■ REQUIREMENTS
Shift every coordinate in the answers up by 54 and write out again each line from the line with "布良崎神社 (100, 448)" up to and including the last line of the entries, requests included.

■ GIVEN ENTRIES
═══
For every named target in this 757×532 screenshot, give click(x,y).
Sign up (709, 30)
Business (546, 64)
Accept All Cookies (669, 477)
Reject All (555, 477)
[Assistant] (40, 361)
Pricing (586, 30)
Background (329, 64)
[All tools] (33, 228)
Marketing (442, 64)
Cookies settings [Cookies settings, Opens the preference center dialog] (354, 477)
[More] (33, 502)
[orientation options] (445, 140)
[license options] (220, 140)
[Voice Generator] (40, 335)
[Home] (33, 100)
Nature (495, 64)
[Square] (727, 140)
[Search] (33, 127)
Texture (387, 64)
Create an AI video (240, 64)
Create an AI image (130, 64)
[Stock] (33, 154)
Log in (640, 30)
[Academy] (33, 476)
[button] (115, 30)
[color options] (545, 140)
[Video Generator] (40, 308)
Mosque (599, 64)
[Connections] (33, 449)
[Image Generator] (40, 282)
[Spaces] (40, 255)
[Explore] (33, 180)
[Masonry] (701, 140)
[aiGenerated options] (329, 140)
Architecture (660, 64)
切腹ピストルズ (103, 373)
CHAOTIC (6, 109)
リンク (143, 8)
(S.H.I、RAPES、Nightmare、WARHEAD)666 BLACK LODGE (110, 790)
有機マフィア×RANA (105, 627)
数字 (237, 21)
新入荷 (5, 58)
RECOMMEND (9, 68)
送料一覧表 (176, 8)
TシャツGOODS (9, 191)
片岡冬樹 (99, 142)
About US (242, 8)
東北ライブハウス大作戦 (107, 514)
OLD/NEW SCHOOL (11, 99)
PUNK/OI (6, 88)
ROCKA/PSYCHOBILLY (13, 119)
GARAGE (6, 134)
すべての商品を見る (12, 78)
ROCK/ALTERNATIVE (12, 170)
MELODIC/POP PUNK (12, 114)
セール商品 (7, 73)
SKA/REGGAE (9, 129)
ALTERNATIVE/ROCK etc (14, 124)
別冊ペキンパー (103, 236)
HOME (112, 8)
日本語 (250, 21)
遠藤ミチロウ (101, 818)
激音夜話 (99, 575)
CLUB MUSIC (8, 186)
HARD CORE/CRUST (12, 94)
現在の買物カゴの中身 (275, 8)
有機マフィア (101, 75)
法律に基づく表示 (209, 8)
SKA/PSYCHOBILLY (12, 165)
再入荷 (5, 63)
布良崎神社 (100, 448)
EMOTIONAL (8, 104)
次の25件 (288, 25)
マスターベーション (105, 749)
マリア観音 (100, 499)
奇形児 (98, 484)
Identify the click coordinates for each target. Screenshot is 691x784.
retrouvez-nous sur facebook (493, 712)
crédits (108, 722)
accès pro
═══
■ ANSWER TO THE PROBLEM
布良崎神社 (154, 502)
EMOTIONAL (62, 158)
次の25件 (342, 79)
マスターベーション (159, 803)
マリア観音 (154, 553)
奇形児 (152, 538)
Identify the click coordinates for each target. Screenshot is 691x784.
retrouvez-nous sur facebook (547, 766)
crédits (162, 776)
accès pro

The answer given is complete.